Documentation for evaluation scripts

evalFrame (EvalAFrame.py) script documentation

Parameters

  • frame_filename: file where trained frame is stored
  • gold_filename: xml file of examples correctly labeled for a positive or negative match of the frame, as well as annotated for attributes
  • verbose_frame: boolean, if True script prints debug information about Frame for each sentence. Default False
  • verbose_attribte: boolean, if True script prints debug information about attribute matches for each sentence. Default False
  • limit: int, sets cap on number of messages to print in verbose mode. Default 5.
  • skip: specify names of attributes to ignore in evaluation. Default None
  • fuzzy: bool, if True, attributes extracted which are substrings of the gold-data attribute are ignored when calculating accuracy (normally they would be considered incorrect answers). Default False.
  • generous: bool, only used if fuzzy is also True. If True, fuzzy answers are instead counted as correct answers. Default False.

Evaluation data format

Note that positive examples can also have entities labeled (in this case <Exercise></Exercise>)

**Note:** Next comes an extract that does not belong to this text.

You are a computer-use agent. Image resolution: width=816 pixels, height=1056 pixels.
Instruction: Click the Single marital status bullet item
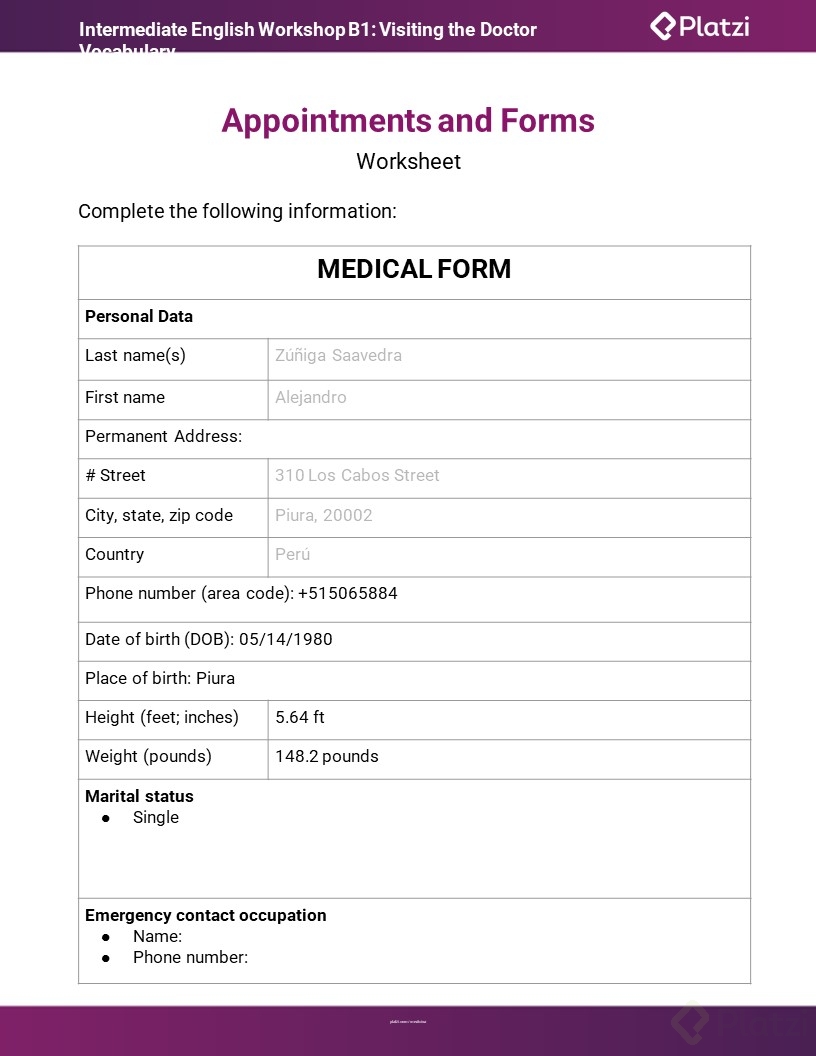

<?xml version="1.0" ?><wrapper>
<positive index="43900">Had a great <Exercise>workout</Exercise>at the gym this afternoon.</positive>
<negative index="3957">Yesterday, I watched my grandfather play with my son and their bond was the most touching thing I've seen in a long time.</negative>
<positive index="1089">After my <Exercise>workout</Exercise>I exhaled with confidence in knowing I gave it all I had.</positive>
<negative index="2049">I chatted with Julia today.</negative>
</wrapper>

prepare_train_and_test_data.py documentation

Calls (data_to_xml or data_to_xml_with_attributes) and drop_gold_from_train to prepare gold test data and training sets that do not include it input file should have as a header:

_unit_id |frame_name |frame_confidence |locations|attribute_confidence |original_index  | text|

Takes following command line arguments: * annotated_file: positional, string filename of crowd-labeled to provide a subset that will be converted to gold set xml

  • –attributes, -a: boolean, default True, if True adds attribute labeling to xml
  • –confidence, -c:boolean, default True, if True only uses confidence values above a threhhold (default .6)
  • –confidence_value, -cv: float, default 0.6, set a custome threshold
  • –prefix, -p: Set a string file prefix for all files to be written by this script, default “../resources/prepared_data/”
  • –use_index, -i: boolean, default True, if false will not attempt to recompile indices
  • –training_file, -t: string, filename of file to be used for training that needs duplicates with test set dropped. Default “../resources/hm_indexed.csv”
  • –size, -s: int, set size of gold set, default 100
  • –tfile_index, -ti: string, default “0”, name of column containing indices in training file

drop_gold_from_train documentation

In order to avoid overfitting to evaluation data, we’ve provided a script called dropGold in the file frameit/drop_gold_from_train.py. Given a file with gold-data in the above XML format and a corpus for training, it returns a gold set file and a corpus file with the gold examples removed. Optionally, you can choose to have it only use a (random) subset of the gold set. Note that for this to work, the “index” values in the gold set must correspond to the correct index values in the corpus.

Parameters

  • train_file: the filename of the corpus to be used for training
  • positive_examples: the filename of an xml file containing gold positive examples
  • negative_examples: the filename of an xml file containing gold negative examples. Note that if you have positive and negative gold examples in the same file, you can pass the same file to both parameters (the script checks for whether the examples are labeled as positive or negative)
  • sample_size: default -1, in which case the script will use the entire gold set. If you would prefer to use a random subset of the gold set, provide an integer of the desired size.
  • is_random: default None, which causes the script to use a random seed for sampling. If passed an integer, it will use that integer as a seed, allowing for deterministic output.
  • index_column_name: default 0, set the column number for the column in the data set that contains the index.
  • prefix: default empty string, set the file hierarchy prefix for the desired output files (e.g. “../resources”)
  • file_prefix: default empty string, set any desired prefix to be added to the output filenames. This is useful if you want to label your data set with a date or other identifiable name.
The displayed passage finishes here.